Artwork is incorporated into Vdara's interior and exterior design. Nancy Rubin's 57 by 75 ft sculpture Big Edge, made of various boats, is displayed outside the entrance of the hotel. It features approximately 200 canoes, catamarans, kayaks, paddle boats, rowboats, and surfboards held together with stainless steel wire cable. The sculpture is meant to resemble a blooming flower. A large painting by Frank Stella hangs above the registration desk in the lobby.

Vdara includes an 18000 sqft two-story spa and salon, and a 40000 sqft pool area. Abbey Beach, a dayclub pool event targeted at a gay clientele, operated during 2010. An interior walkway connects Vdara with the adjacent Bellagio and Cosmopolitan resorts.

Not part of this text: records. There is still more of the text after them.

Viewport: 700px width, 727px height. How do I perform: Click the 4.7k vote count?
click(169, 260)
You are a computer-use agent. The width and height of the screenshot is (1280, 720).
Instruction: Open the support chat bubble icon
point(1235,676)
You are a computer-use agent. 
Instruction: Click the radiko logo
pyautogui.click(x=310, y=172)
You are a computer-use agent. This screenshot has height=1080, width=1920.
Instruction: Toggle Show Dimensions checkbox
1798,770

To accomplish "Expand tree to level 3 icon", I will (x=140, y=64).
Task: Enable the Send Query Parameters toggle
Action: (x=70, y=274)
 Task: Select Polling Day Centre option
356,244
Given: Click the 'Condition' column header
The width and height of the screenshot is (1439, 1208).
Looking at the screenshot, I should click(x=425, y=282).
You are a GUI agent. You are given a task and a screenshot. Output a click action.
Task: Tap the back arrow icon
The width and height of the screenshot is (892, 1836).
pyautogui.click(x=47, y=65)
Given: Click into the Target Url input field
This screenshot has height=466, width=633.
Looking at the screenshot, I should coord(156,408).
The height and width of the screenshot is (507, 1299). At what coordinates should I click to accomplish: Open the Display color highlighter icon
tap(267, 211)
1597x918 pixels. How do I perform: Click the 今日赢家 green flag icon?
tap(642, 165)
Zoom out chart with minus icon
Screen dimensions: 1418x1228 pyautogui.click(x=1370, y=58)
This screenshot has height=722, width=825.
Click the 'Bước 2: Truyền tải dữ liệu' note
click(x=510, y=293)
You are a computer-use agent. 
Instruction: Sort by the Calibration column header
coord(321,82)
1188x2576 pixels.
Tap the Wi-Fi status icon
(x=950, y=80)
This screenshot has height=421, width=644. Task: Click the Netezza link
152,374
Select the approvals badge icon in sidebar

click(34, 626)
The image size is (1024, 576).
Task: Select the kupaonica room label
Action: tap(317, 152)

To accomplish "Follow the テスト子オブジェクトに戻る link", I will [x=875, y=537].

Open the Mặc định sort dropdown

Vdara opened with 10000 sqft of meeting space, and one full-service restaurant, Silk Road, which served Mediterranean food. It was designed by Karim Rashid. Market Cafe Vdara, a small grocery store also serving sandwiches and pastries, opened in March 2011. Silk Road closed simultaneously, due to lack of demand. In 2013, part of the former restaurant was converted into meeting and event space, with a Starbucks taking up the remainder. Two years later, Vdara opened a bar, Vice Versa, in its lobby. It serves food, and includes indoor and outdoor seating which overlooks CityCenter.

In 2017, Vdara debuted autonomous robots capable of delivering certain room-service items.

==Solar glare==
In 2010, it was established that the tower's south side, with its reflective surface and concave design, can act as a collecting mirror. The reflected rays of the sun create dangerous conditions of extremely high temperature at the pool deck. Hotel employees and news outlets referred to the phenomenon as the "death ray", while management preferred the term "solar convergence".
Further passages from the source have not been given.